## What you will do
Please print the records below exactly as they are written.

════════════════

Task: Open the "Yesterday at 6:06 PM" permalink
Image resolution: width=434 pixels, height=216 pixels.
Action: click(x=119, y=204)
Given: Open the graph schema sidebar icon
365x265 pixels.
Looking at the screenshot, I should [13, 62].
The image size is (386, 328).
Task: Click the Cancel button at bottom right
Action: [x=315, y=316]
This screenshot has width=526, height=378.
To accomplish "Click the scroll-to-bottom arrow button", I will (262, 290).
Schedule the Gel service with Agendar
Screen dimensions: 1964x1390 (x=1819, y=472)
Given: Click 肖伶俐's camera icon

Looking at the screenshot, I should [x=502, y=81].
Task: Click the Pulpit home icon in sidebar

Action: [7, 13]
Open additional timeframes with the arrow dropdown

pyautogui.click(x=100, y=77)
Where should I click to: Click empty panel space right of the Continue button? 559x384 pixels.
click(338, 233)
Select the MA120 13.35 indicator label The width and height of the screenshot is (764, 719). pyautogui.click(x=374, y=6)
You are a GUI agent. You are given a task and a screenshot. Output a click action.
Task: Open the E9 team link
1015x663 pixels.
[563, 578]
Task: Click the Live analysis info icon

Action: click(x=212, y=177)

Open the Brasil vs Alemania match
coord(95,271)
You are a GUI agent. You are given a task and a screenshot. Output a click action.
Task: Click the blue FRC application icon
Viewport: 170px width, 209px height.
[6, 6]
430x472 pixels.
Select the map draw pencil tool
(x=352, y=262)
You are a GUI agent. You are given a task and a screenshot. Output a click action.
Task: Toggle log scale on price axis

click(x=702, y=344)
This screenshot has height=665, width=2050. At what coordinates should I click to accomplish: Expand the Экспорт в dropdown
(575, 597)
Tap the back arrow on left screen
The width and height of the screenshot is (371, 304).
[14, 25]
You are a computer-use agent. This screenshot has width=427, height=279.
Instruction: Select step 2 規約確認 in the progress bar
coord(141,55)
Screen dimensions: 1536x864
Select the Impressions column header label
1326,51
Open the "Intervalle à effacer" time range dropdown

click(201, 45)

════════════════

## The completed task
Task: Open the "Yesterday at 6:06 PM" permalink
Image resolution: width=434 pixels, height=216 pixels.
Action: click(x=119, y=204)
Given: Open the graph schema sidebar icon
365x265 pixels.
Looking at the screenshot, I should [13, 62].
The image size is (386, 328).
Task: Click the Cancel button at bottom right
Action: [x=315, y=316]
This screenshot has width=526, height=378.
To accomplish "Click the scroll-to-bottom arrow button", I will (262, 290).
Schedule the Gel service with Agendar
Screen dimensions: 1964x1390 (x=1819, y=472)
Given: Click 肖伶俐's camera icon

Looking at the screenshot, I should [x=502, y=81].
Task: Click the Pulpit home icon in sidebar

Action: [7, 13]
Open additional timeframes with the arrow dropdown

pyautogui.click(x=100, y=77)
Where should I click to: Click empty panel space right of the Continue button? 559x384 pixels.
click(338, 233)
Select the MA120 13.35 indicator label The width and height of the screenshot is (764, 719). pyautogui.click(x=374, y=6)
You are a GUI agent. You are given a task and a screenshot. Output a click action.
Task: Open the E9 team link
1015x663 pixels.
[563, 578]
Task: Click the Live analysis info icon

Action: click(x=212, y=177)

Open the Brasil vs Alemania match
coord(95,271)
You are a GUI agent. You are given a task and a screenshot. Output a click action.
Task: Click the blue FRC application icon
Viewport: 170px width, 209px height.
[6, 6]
430x472 pixels.
Select the map draw pencil tool
(x=352, y=262)
You are a GUI agent. You are given a task and a screenshot. Output a click action.
Task: Toggle log scale on price axis

click(x=702, y=344)
This screenshot has height=665, width=2050. At what coordinates should I click to accomplish: Expand the Экспорт в dropdown
(575, 597)
Tap the back arrow on left screen
The width and height of the screenshot is (371, 304).
[14, 25]
You are a computer-use agent. This screenshot has width=427, height=279.
Instruction: Select step 2 規約確認 in the progress bar
coord(141,55)
Screen dimensions: 1536x864
Select the Impressions column header label
1326,51
Open the "Intervalle à effacer" time range dropdown

click(201, 45)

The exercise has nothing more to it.